マリ政府は、鉱業を持続可能な形で発展させ、その利益を国民に還元することを目指しているが、そのためには環境・社会影響評価の徹底、労働者の権利保護、透明性の高い収益管理、そして地域社会との対話と共存が不可欠である。
7.3. エネルギー
マリのエネルギー事情は、電力アクセス率の低さ、発電能力の不足、そして輸入燃料への依存といった課題を抱えている。国民の多く、特に農村部では、依然として薪炭材や木炭といった伝統的なバイオマス燃料に大きく依存しており、これが森林破壊の一因ともなっている。
- 電力供給源の構成**:
- 水力発電: 主要な国内発電源であり、ニジェール川とその支流に建設されたダム(例:マナンタリダム、セリンゲダム)が電力供給の大きな柱となっている。しかし、降水量に左右されるため供給が不安定になることがある。
- 火力発電: 輸入された石油製品を燃料とするディーゼル発電所が、特に都市部や鉱山などで電力を供給している。燃料費が高く、環境負荷も大きい。
- 輸入電力: 近隣諸国(特にコートジボワールなど)から電力を輸入している場合もある。
- 発電能力と電力アクセス率**:
- 国内の総発電能力は、増大する需要に対して不足している。
- 電力アクセス率は依然として低く、2021年の世界銀行のデータでは約50%程度とされている。都市部(特に首都バマコ)と農村部の格差は著しく、農村部では電力アクセスがほとんどない地域も多い。
- 電力供給の不安定さ(停電の頻発)も、経済活動や市民生活の大きな障害となっている。
- エネルギー価格**:
- 電気料金は、特に輸入燃料に依存する火力発電のコストが高いため、国民や企業にとって負担となっている。政府による補助金が投入されることもあるが、財政的持続可能性が課題である。
- 再生可能エネルギー開発の可能性**:
- マリは太陽エネルギーのポテンシャルが非常に高い(年間を通じて日照時間が長い)ため、太陽光発電の開発が有望視されている。小規模な太陽光発電システムは、オフグリッド地域の電力供給源として導入が進められている。
- その他、風力発電やバイオマスエネルギー(農業廃棄物などを利用)の開発も検討されている。
- 再生可能エネルギーの導入は、エネルギー自給率の向上、燃料輸入コストの削減、温室効果ガス排出量の削減、そして地方の電化促進に貢献すると期待されている。しかし、初期投資コストの高さや技術的課題、政策的支援の必要性などが普及の障壁となっている。

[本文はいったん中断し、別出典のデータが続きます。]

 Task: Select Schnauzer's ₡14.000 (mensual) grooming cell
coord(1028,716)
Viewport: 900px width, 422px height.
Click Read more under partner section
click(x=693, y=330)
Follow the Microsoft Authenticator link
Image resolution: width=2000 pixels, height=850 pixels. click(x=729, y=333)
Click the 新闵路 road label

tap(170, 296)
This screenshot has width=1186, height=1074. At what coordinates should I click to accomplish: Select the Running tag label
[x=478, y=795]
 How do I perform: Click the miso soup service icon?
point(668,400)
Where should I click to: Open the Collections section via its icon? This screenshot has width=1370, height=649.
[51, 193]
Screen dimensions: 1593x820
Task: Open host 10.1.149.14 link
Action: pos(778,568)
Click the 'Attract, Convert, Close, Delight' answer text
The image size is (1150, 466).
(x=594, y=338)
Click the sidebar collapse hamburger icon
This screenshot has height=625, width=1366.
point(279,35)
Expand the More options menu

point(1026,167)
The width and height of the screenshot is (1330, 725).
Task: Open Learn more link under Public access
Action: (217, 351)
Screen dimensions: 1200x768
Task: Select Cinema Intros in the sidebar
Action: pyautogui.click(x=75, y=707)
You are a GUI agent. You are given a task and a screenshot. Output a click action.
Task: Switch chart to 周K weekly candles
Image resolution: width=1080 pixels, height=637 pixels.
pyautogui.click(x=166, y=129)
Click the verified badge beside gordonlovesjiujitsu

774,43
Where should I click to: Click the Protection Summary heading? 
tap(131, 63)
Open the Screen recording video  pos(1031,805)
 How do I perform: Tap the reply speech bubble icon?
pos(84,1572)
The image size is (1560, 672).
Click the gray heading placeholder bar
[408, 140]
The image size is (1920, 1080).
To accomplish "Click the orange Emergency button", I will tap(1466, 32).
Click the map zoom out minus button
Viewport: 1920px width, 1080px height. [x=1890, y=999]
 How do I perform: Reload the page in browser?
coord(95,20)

エネルギー供給の安定化とアクセス率の向上は、マリの経済発展と国民生活の改善にとって喫緊の課題であり、水力発電の効率化、再生可能エネルギーの積極的な導入、そして送配電網の整備が求められている。
7.4. 交通・インフラ
マリの交通・インフラは、広大な国土、内陸国という地理的条件、そして長年の投資不足により、依然として未整備な状態にある。これが経済発展や地域間格差の是正、そして紛争解決における人道支援アクセスなどの大きな障害となっている。
- 道路網**:
- 舗装状況: 主要な都市間を結ぶ幹線道路の一部は舗装されているが、総延長に占める舗装率は低い。地方の道路の多くは未舗装であり、雨季には通行が困難になることが多い。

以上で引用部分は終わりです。